随着基因组测序技术以及生物信息学技术的飞速发展,研究者可以更直观地观察到微生物所蕴含的产生次级代谢产物的潜能。而随着大片段DNA克隆技术的发展,这种潜能逐渐地被开发,并逐渐用于分析已成功表达的天然产物的生物合成机理,或是通过活化沉默BGCs从而发掘出新颖的天然产物,或是异源表达目标基因生物合成基因簇以提高化合物的产量。结合基因组测序技术与大片段DNA克隆技术对次级代谢产物进行研究,已成为目前国内外的一个研究热点。

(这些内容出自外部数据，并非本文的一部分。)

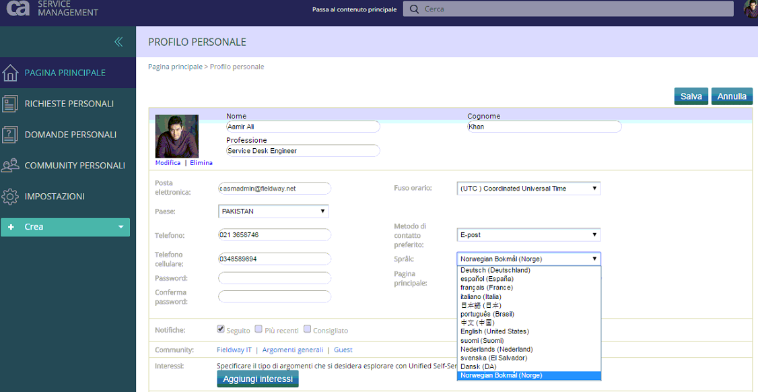This screenshot has width=758, height=392.
Task: Enable the Più recenti checkbox
Action: point(259,330)
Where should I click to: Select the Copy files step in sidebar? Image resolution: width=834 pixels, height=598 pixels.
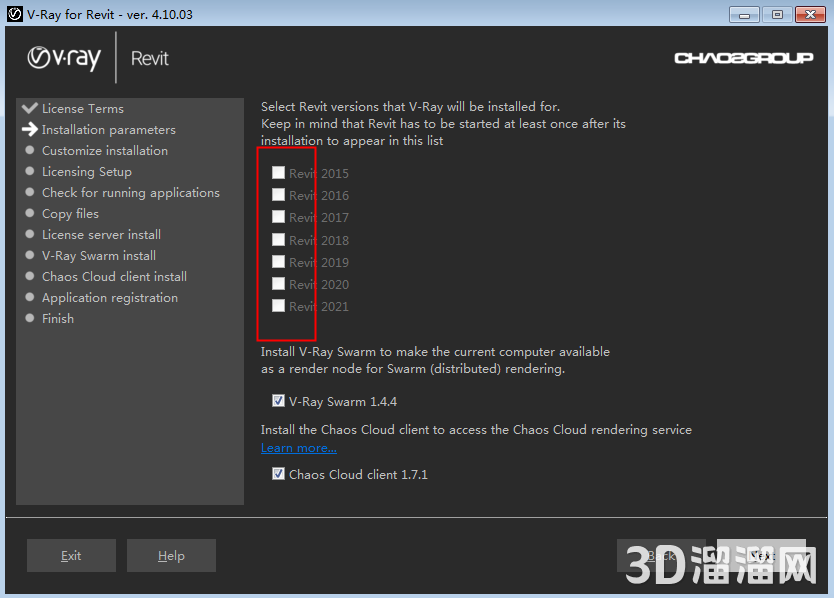(x=70, y=213)
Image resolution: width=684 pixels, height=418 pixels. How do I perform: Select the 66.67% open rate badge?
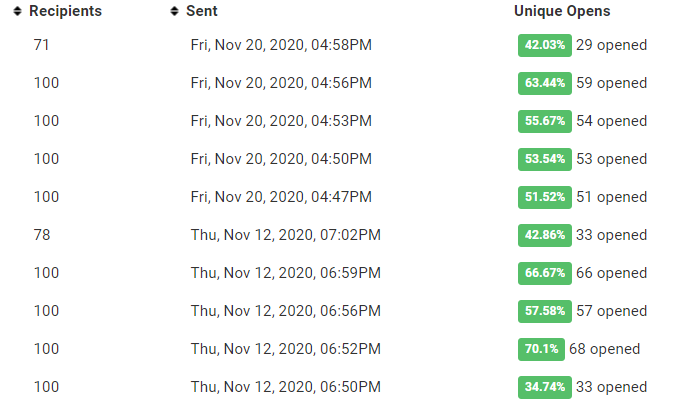point(545,273)
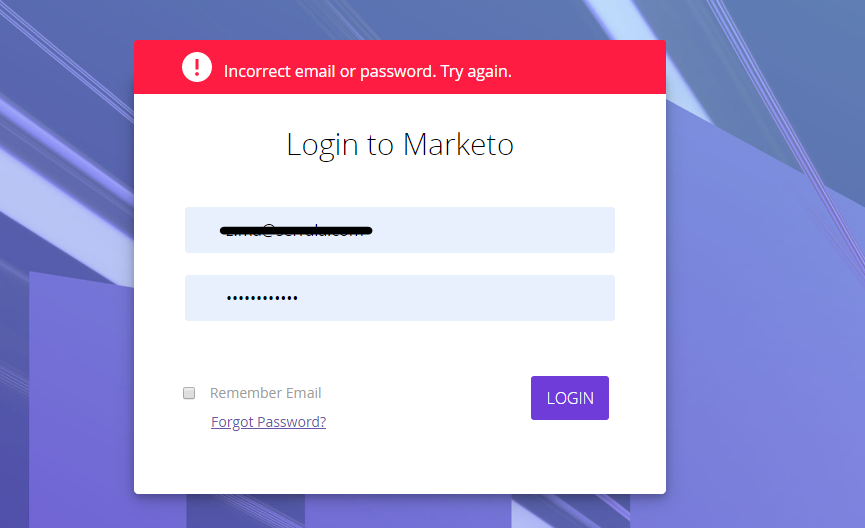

BAC作为目前应用最广泛的大型插入式DNA文库,容载能力一般为100- 300 kb,具有转化率高,遗传稳定,嵌合重组现象少等优点,因而越来越多地用于克隆含有复杂生物合成途径的大基因簇,以促进微生物代谢产物的异源生产(Chen et al. 2014)。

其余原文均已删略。